DOCUMENT:
By / Mar 6

It happened during a road trip to church summer camp. I was about 16 years old, and we stopped for the night at the home of a pastor who had a beautiful house in the country. After a lazy afternoon playing in the swimming pool and eating burgers on the patio, everyone went to bed. I was too excited to sleep and got up for a glass of water. On my way to the kitchen, there he was, reading on the couch.

“Oh Jennifer,” he said. “I’m glad you’re here. I’ve been wanting to talk to you.”

In my mind I thought, “Oh good, a pastor. Perhaps I can tell him about my abusive dad. Perhaps he’ll understand and protect me. Perhaps I can even stay here.”

Those hopes were quickly dashed.

“When you were in the pool,” he said, “I noticed you acting very sexually. Boys your age are just starting to understand body language. When you tread water in the pool—your breasts protruding under your suit, your figure out there for everyone to see—it catches their attention. You make them think about sex.”

I felt that familiar awkwardness set in; the knowing that something was wrong, the confusion over how to make it stop. The pastor chattered on as if everything was normal. He explained that he’d had this conversation with his own daughters, and it was for my good. When we know our vulnerabilities, he said, we can protect ourselves against them.

“So,” he said, “what would it take to get you to spread your legs for a man?”

I was stunned. For a moment which felt very long, I said nothing, and he stared at me, smiling.

“I don’t feel comfortable with this conversation,” I finally said, and excused myself.

A few weeks later, when I returned home, I told my parents what had happened. “If the pastor won’t protect me from my dad,” I thought, “perhaps my dad will protect me from the pastor.”

Again, my hopes were dashed.

My dad invited the pastor to our home. They had a long talk by themselves. Then I was called to sing a song for the pastor. I played a hymn, and they clapped. It was never spoken of again.

Around this same time, I became friends with a good pastor. He was the kind of teacher you could email theology questions and get brilliant replies. He listened to my teenage problems and made me feel heard. “Perhaps,” I thought, “I should tell him about dad.”

I told him I wanted to discuss college and boys, so he suggested we go to lunch. After placing our orders and making small talk, I said, “My dad has anger issues. Last week, he threw an iron at my head.”

He sat there, stunned, over a bowl of Thai soup, apparently unable to register what I'd said. He knew my dad. They were friends. He said we should pray for my dad's temper.  So, I didn’t even bother trying to tell him what else was going on at home: The domestic violence, sexual abuse, and harassment. As far as I’m aware, he never questioned my dad or contacted authorities.

The fallout

Often when I tried to tell people I was being abused, I felt like I was speaking a different language. My family referred to my dad’s violence as “anger issues,” but when I used that phrase to outsiders, they thought I meant something trivial, not something chronic or dangerous. Nobody asked, “What do you mean?” Nobody dug deeper. My family’s coded language protected my dad from exposure.

But more than any pastor, more than any unseeing friend, my dad dealt the most damage to my spiritual state. He taught me that fathers were violent, apathetic, and perverse. He taught me that men were lustful, angry, and domineering. How could I understand what God meant when he called himself my Father? How could I feel comfortable with the fact that God the Son became a man?

RAW DATA:
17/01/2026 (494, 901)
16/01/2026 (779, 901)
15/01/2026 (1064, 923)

* * *

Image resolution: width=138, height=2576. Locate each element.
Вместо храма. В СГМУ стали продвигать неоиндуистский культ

STATED TASK 1:
Duplicate the passage of the essay starting at "My dad invited" and ending at "spoken of again.".
STATED TASK 2:
In the essay, what did the dad throw at the writer's head?

FULL RESPONSE 1:
My dad invited the pastor to our home. They had a long talk by themselves. Then I was called to sing a song for the pastor. I played a hymn, and they clapped. It was never spoken of again.

FULL RESPONSE 2:
An iron.